Up to and including the line bearing "This screenshot has width=735, height=398.", output every line of the entries exactly as written, starting from the first; pictures stay out.

Collected data:
▬▬▬

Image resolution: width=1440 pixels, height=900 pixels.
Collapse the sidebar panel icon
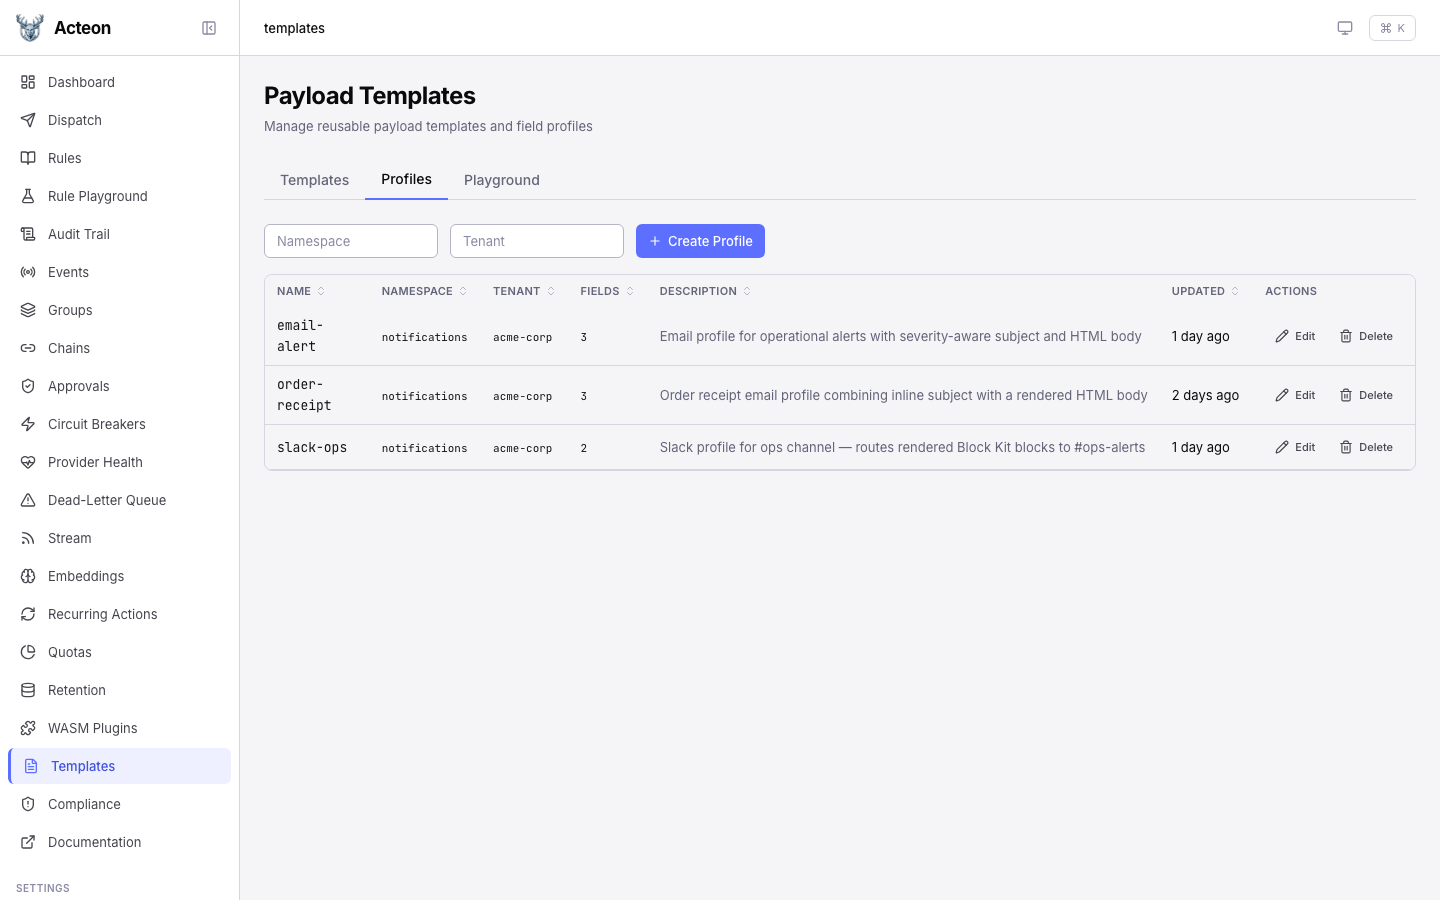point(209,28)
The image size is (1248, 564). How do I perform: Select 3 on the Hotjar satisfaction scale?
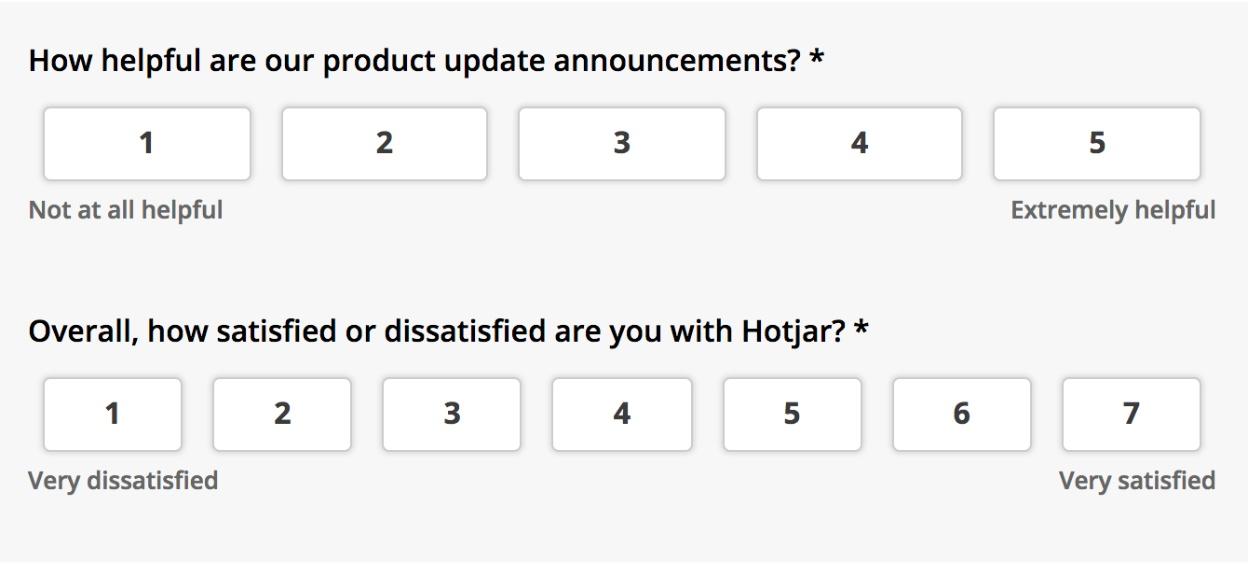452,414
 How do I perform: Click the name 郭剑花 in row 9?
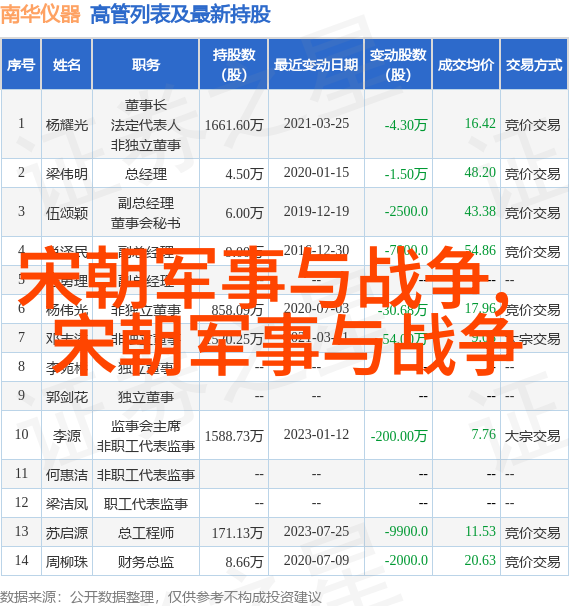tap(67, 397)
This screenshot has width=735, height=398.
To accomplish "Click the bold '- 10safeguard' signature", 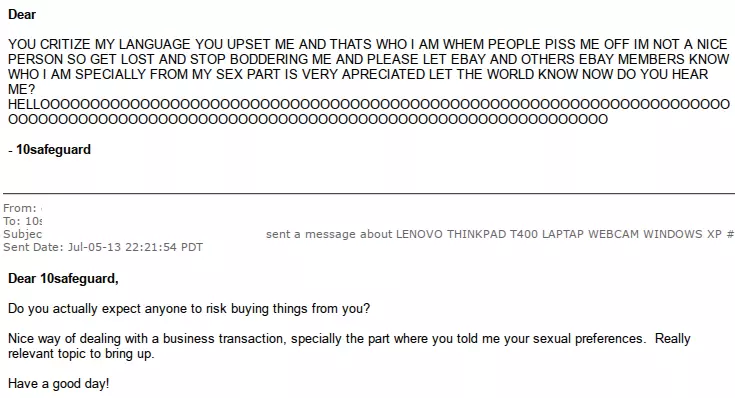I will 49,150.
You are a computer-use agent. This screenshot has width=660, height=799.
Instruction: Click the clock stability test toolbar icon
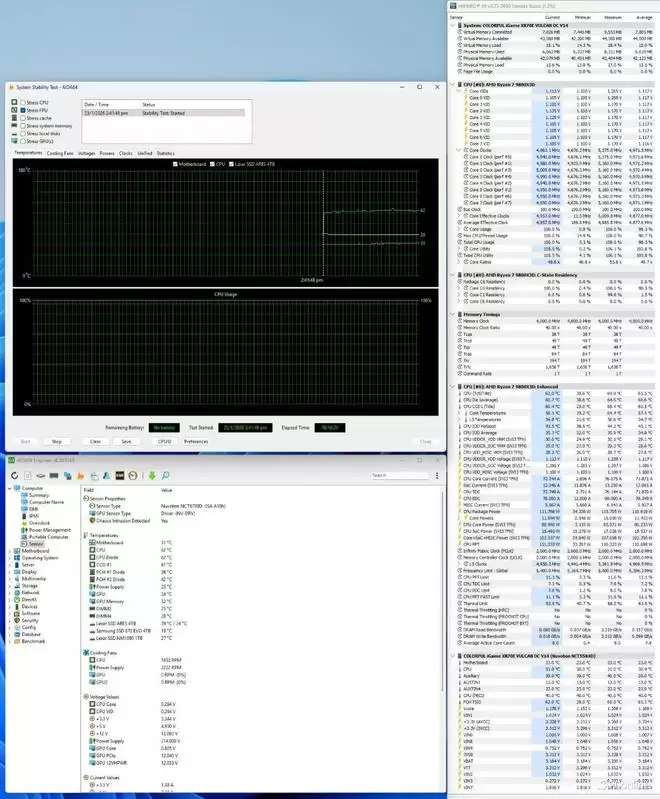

▬▬▬

### TASK SOLUTION:
Image resolution: width=1440 pixels, height=900 pixels.
Collapse the sidebar panel icon
point(209,28)
The image size is (1248, 564). How do I perform: Select 3 on the Hotjar satisfaction scale?
452,414
 How do I perform: Click the name 郭剑花 in row 9?
tap(67, 397)
This screenshot has width=735, height=398.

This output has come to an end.